For much of Australia’s population aged between 16 and 39, there is a difficult choice to make. On the one hand, the government’s promise of Pfizer eligibility for this cohort has been recently fulfilled. For a person in this age group, getting Pfizer today likely means being fully vaccinated with the advertised 88% protection by the middle of October. In contrast, the AstraZeneca vaccine requires a 12 week gap for maximum efficacy so even if taken today, the full protection of 67% would only be reached sometime in November. Shorter gaps are possible but result in lower efficacy. If the supply of Pfizer is adequate, waiting for Pfizer appears to be a quicker route to full vaccination.

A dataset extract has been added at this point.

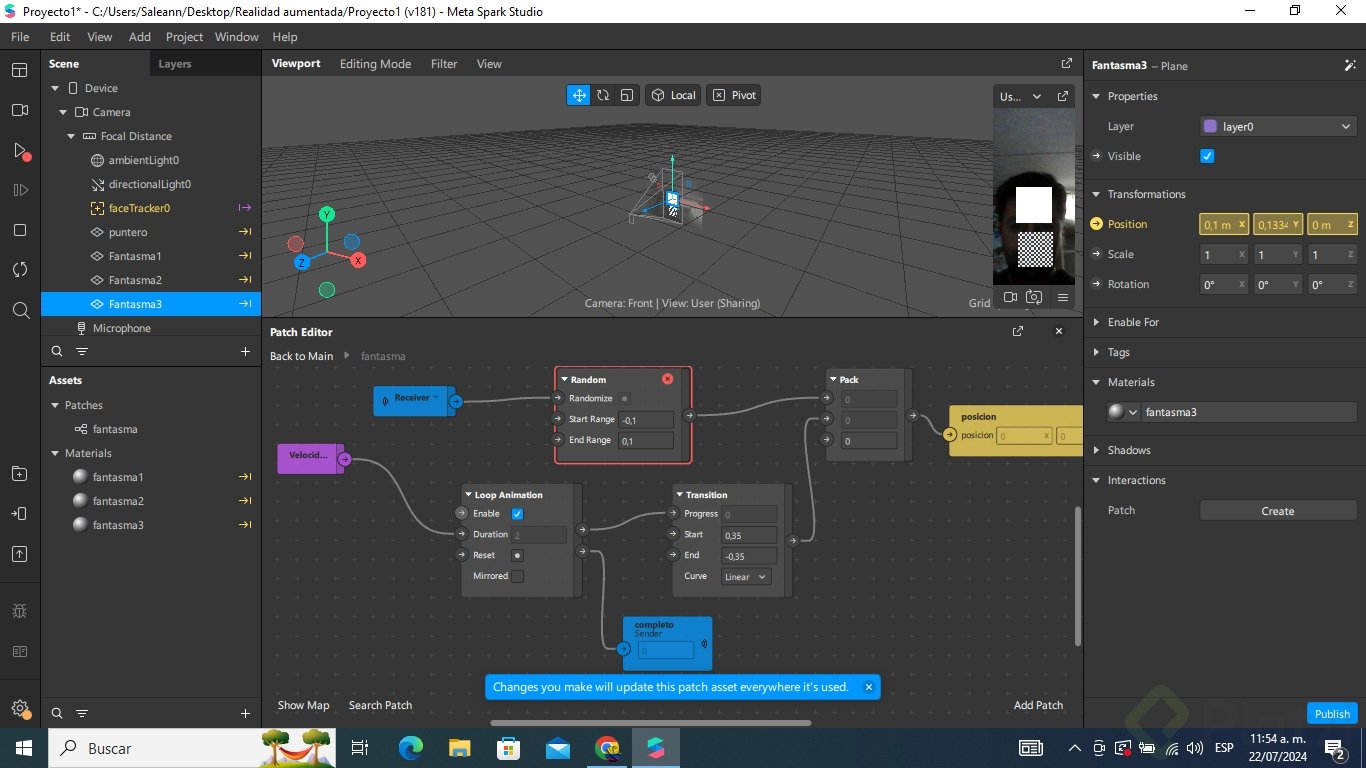Screen dimensions: 1366x768
Task: Select the rotate tool in viewport toolbar
Action: click(x=603, y=95)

That is, however, a big “if”. A lack of public confidence in the government’s vaccine rollout driven by the repeated revisions of previous targets means many young Australians are uncertain of getting access to Pfizer in the near future. Appointments for Pfizer have been cancelled due to weekly supplies not arriving and the NSW Health Minister Brad Hazzard has recently stated there is not enough Pfizer in NSW or Victoria to go around. Furthermore, both NSW and Victoria have extended the gap between Pfizer doses from the original 3 weeks to 6 to allow the limited supply to be used for more first doses. There is no guarantee that this won’t be extended further should supply shortages continue.


Until recently, it was believed Australia had bought itself time through its COVID-Zero strategy of 2020. This would have enabled every Australian to wait till sufficient supply of the vaccine of their choice was available. The current outbreak in NSW changes all that and it may be we never reach COVID-Zero again. Now how long can you afford to wait for the vaccine you want? The answer to that is highly personal and depends entirely on your risk of catching COVID, as alluded to earlier in this piece. Anybody, young or old, in NSW or Victoria where the virus is rampant is best off getting whatever vaccine they can right now to get full protection as quickly as possible.

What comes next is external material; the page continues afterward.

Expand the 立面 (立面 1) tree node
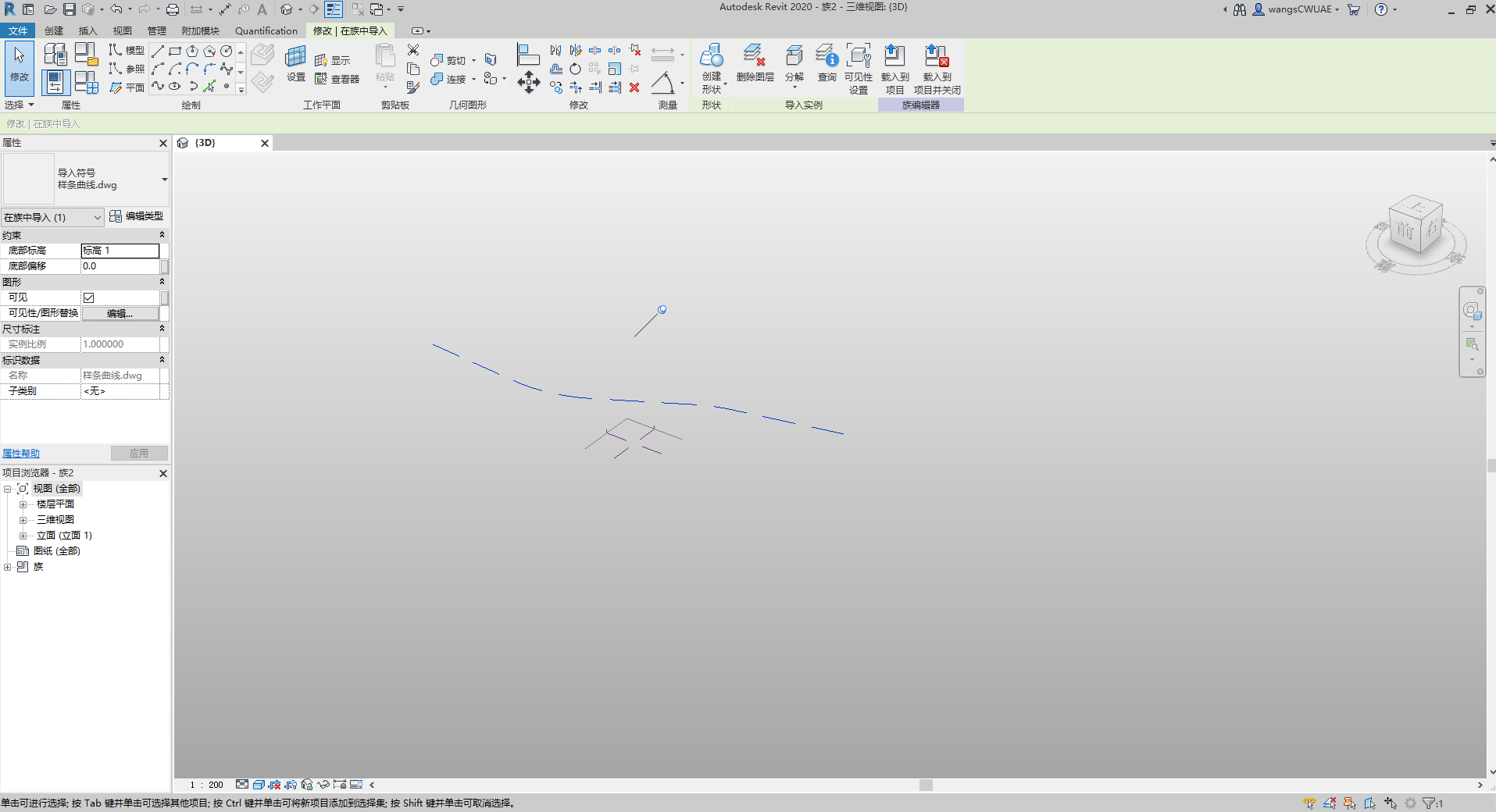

In other regions such as Western Australia where SARS-CoV2 has been virtually eradicated and geographical borders make incursions rare, it is not unreasonable for young people to make the choice to wait for Pfizer.

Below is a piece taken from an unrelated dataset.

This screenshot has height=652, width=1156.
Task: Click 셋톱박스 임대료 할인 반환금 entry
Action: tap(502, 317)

Quite apart from the time-to-full vaccination are the questions of safety and efficacy. Clearly both vaccines are incredibly safe and effective but there is a small increase in the risk of debilitating side effects with AstraZeneca versus Pfizer, with that increase largest for the younger cohort.


Given the 88% vs 67% efficacy gap against symptomatic infection, the definition of “symptomatic infection” also plays a big role in deciding which vaccine to get. Does it include Long COVID? If so, 20% is a large gap. If “symptomatic infection” comprises only minor symptoms such as a fever and a cough, maybe 20% is negligible. Possibly it is still too early to have definitive answers to many questions on Long COVID.


One oft-repeated message is “the best vaccine is the one you can get right now”, but getting the vaccine available today might preclude you from getting a safer, more effective, and quicker-to-act vaccine tomorrow.


Parting thoughts

Vaccine hesitancy is the next big obstacle to eradicating SARS-CoV2 and is proving to be perhaps more difficult than developing the vaccine itself. Part of the reason vaccine hesitancy exists even amongst educated Australians who believe the science is that the two vaccines available have very different pros-and-cons lists and, for many, it is worth waiting for the vaccine they want. There is no doubt that we should all get vaccinated but when and with what is still a highly personal question.


Co-Authors






















 

Disclaimer: This article is based on our personal opinion and does not reflect or represent the views of any organisation that we might be associated with.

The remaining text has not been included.